■ Entries shown:
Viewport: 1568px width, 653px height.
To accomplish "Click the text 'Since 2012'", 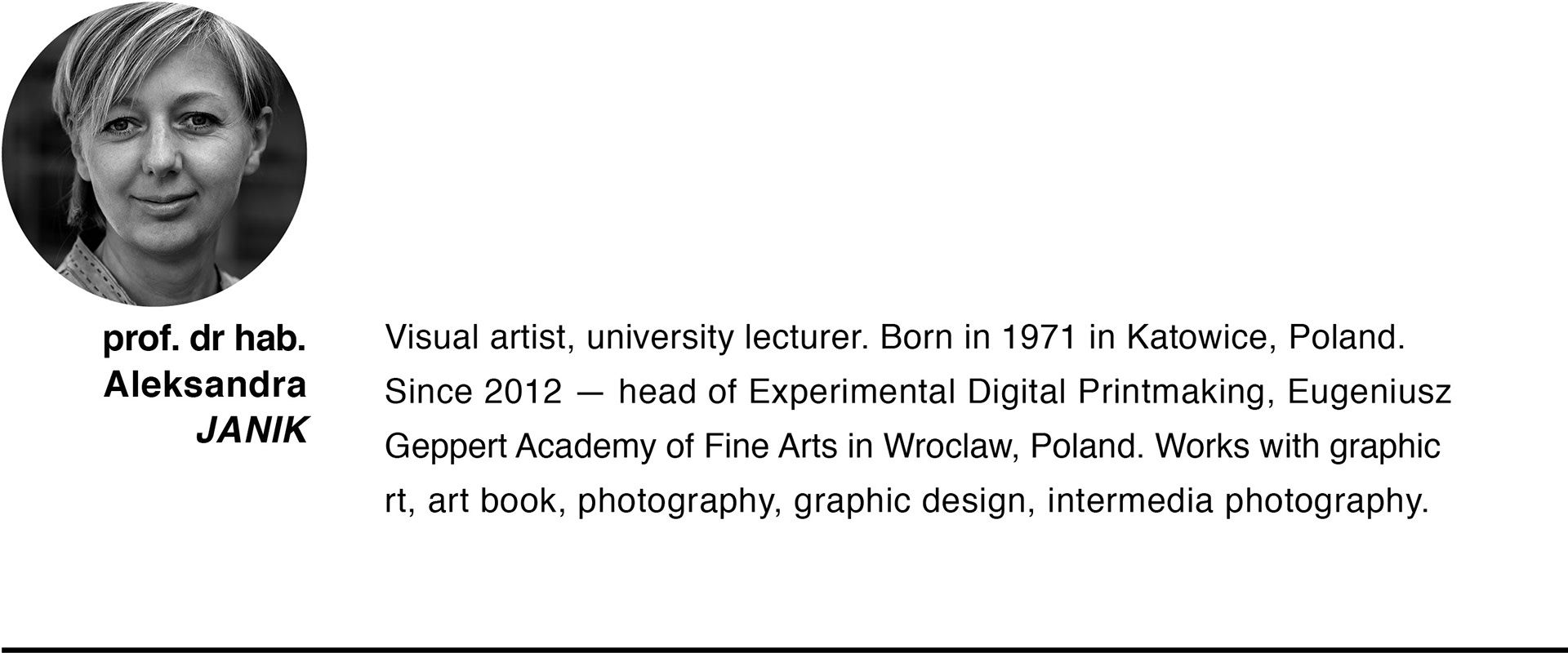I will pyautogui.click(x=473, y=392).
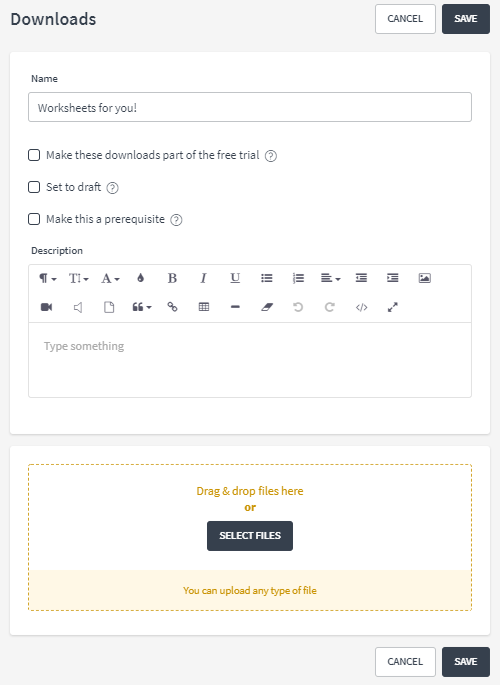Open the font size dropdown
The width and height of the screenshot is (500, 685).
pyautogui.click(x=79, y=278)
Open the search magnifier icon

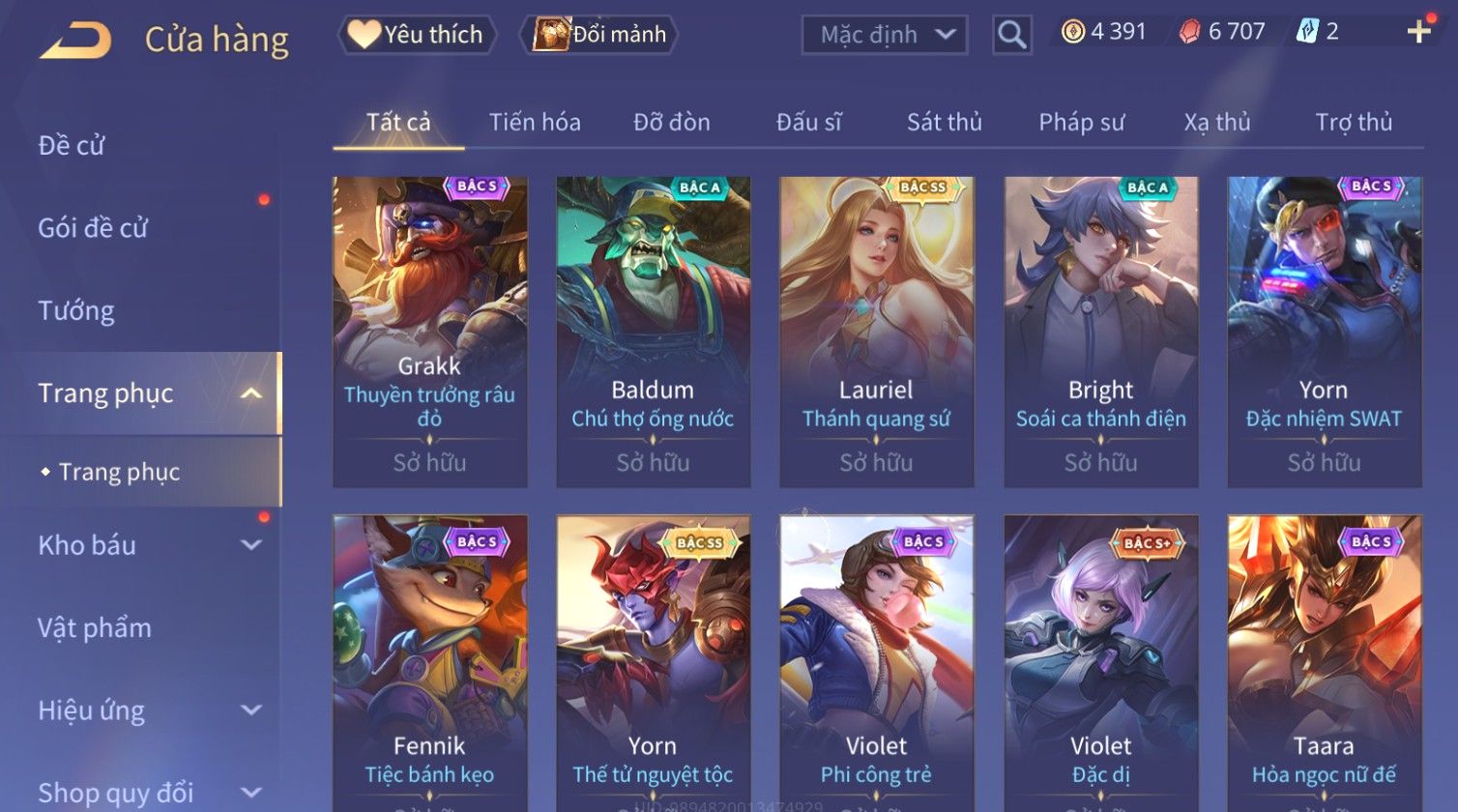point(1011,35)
...
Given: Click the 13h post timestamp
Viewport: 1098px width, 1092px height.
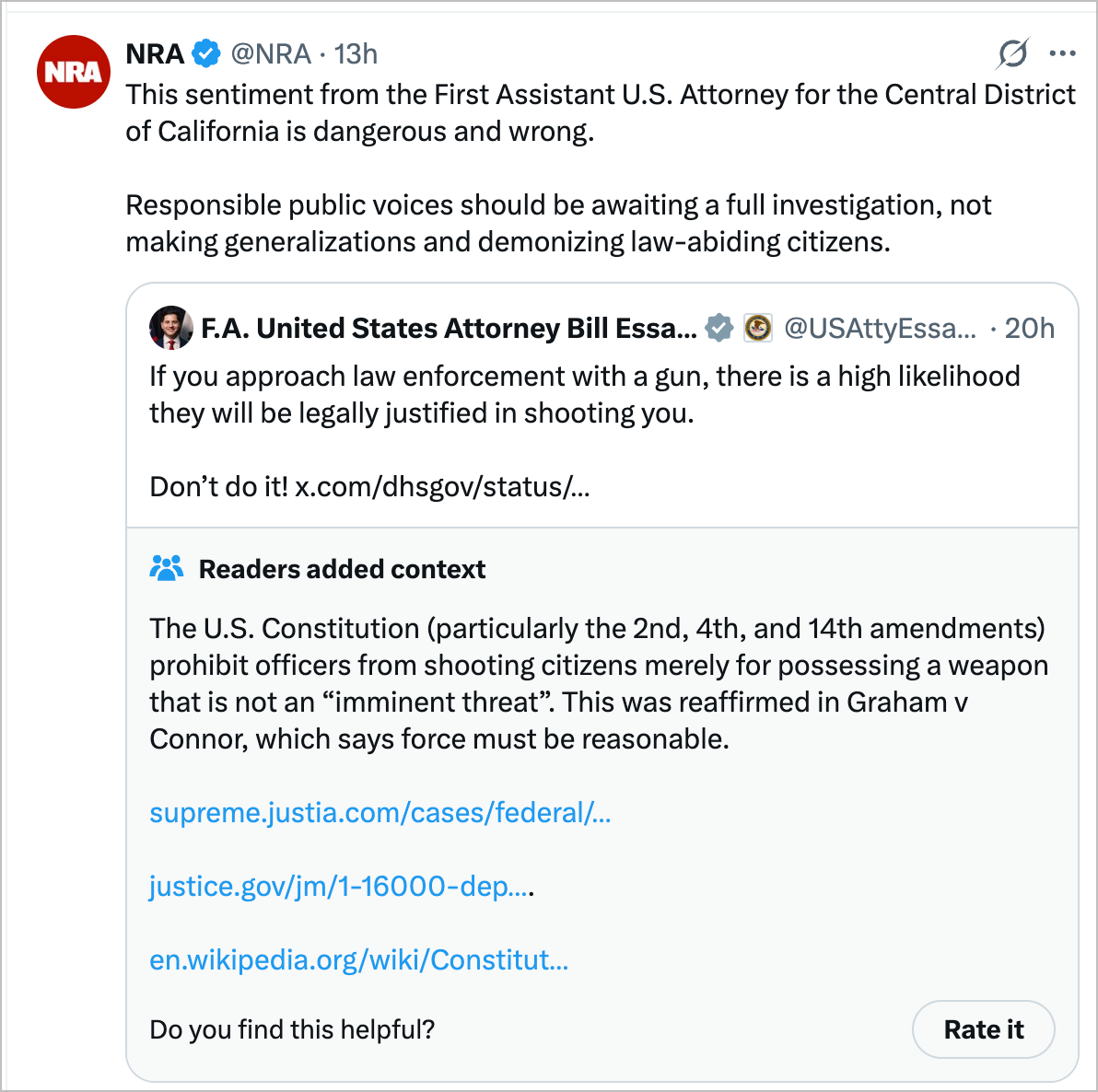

■ Exercise brief:
From the entries above, list each line with "Viewport" in it.

■ Answer for the task:
Viewport: 1568px width, 653px height.
Viewport: 1098px width, 1092px height.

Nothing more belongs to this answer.